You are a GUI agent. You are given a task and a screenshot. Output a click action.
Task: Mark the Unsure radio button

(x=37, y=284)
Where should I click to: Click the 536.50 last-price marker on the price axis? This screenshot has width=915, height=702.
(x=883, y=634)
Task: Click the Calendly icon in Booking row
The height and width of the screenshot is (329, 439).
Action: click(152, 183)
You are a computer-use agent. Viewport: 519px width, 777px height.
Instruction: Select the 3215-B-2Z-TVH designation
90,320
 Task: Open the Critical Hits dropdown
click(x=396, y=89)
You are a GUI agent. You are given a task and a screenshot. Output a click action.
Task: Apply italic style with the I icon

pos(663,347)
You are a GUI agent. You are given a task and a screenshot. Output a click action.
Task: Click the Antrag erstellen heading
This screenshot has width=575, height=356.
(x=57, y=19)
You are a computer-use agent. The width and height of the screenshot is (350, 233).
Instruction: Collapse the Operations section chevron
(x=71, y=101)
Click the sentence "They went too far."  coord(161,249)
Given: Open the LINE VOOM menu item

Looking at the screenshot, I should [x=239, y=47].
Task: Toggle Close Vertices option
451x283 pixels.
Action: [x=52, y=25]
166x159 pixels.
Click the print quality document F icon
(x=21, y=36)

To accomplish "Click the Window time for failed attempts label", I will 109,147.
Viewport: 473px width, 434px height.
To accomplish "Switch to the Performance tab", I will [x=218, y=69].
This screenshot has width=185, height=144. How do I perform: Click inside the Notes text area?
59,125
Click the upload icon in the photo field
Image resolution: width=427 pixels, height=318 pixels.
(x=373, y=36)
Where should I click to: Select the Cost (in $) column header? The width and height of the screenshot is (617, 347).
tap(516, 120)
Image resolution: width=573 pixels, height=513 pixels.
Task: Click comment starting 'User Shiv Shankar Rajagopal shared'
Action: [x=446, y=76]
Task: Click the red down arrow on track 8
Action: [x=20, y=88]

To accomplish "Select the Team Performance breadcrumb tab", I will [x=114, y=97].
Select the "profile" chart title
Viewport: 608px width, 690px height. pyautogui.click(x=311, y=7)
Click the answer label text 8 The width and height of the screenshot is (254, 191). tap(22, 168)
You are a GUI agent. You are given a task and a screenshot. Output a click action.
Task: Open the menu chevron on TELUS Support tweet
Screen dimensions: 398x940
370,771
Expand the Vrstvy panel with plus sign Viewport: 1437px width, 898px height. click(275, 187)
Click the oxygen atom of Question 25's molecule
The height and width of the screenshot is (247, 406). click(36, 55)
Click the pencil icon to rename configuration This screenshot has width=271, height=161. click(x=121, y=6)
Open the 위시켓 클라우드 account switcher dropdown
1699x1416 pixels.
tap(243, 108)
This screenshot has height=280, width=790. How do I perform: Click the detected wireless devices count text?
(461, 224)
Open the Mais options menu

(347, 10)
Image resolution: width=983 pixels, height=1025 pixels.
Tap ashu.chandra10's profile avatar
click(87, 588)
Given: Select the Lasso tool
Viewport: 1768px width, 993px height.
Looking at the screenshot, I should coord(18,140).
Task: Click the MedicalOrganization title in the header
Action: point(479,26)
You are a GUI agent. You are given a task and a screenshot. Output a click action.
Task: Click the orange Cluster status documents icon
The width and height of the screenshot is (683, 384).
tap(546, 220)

☆ ☆ ☆ ☆

- TASK OBJECTIVE
Where the line holding "Click the answer" appears in the listing above, start reproducing exactly, and end with the line holding "Image resolution: width=983".

- FINISHED EXERCISE
Click the answer label text 8 The width and height of the screenshot is (254, 191). tap(22, 168)
You are a GUI agent. You are given a task and a screenshot. Output a click action.
Task: Open the menu chevron on TELUS Support tweet
Screen dimensions: 398x940
370,771
Expand the Vrstvy panel with plus sign Viewport: 1437px width, 898px height. click(275, 187)
Click the oxygen atom of Question 25's molecule
The height and width of the screenshot is (247, 406). click(36, 55)
Click the pencil icon to rename configuration This screenshot has width=271, height=161. click(x=121, y=6)
Open the 위시켓 클라우드 account switcher dropdown
1699x1416 pixels.
tap(243, 108)
This screenshot has height=280, width=790. How do I perform: Click the detected wireless devices count text?
(461, 224)
Open the Mais options menu

(347, 10)
Image resolution: width=983 pixels, height=1025 pixels.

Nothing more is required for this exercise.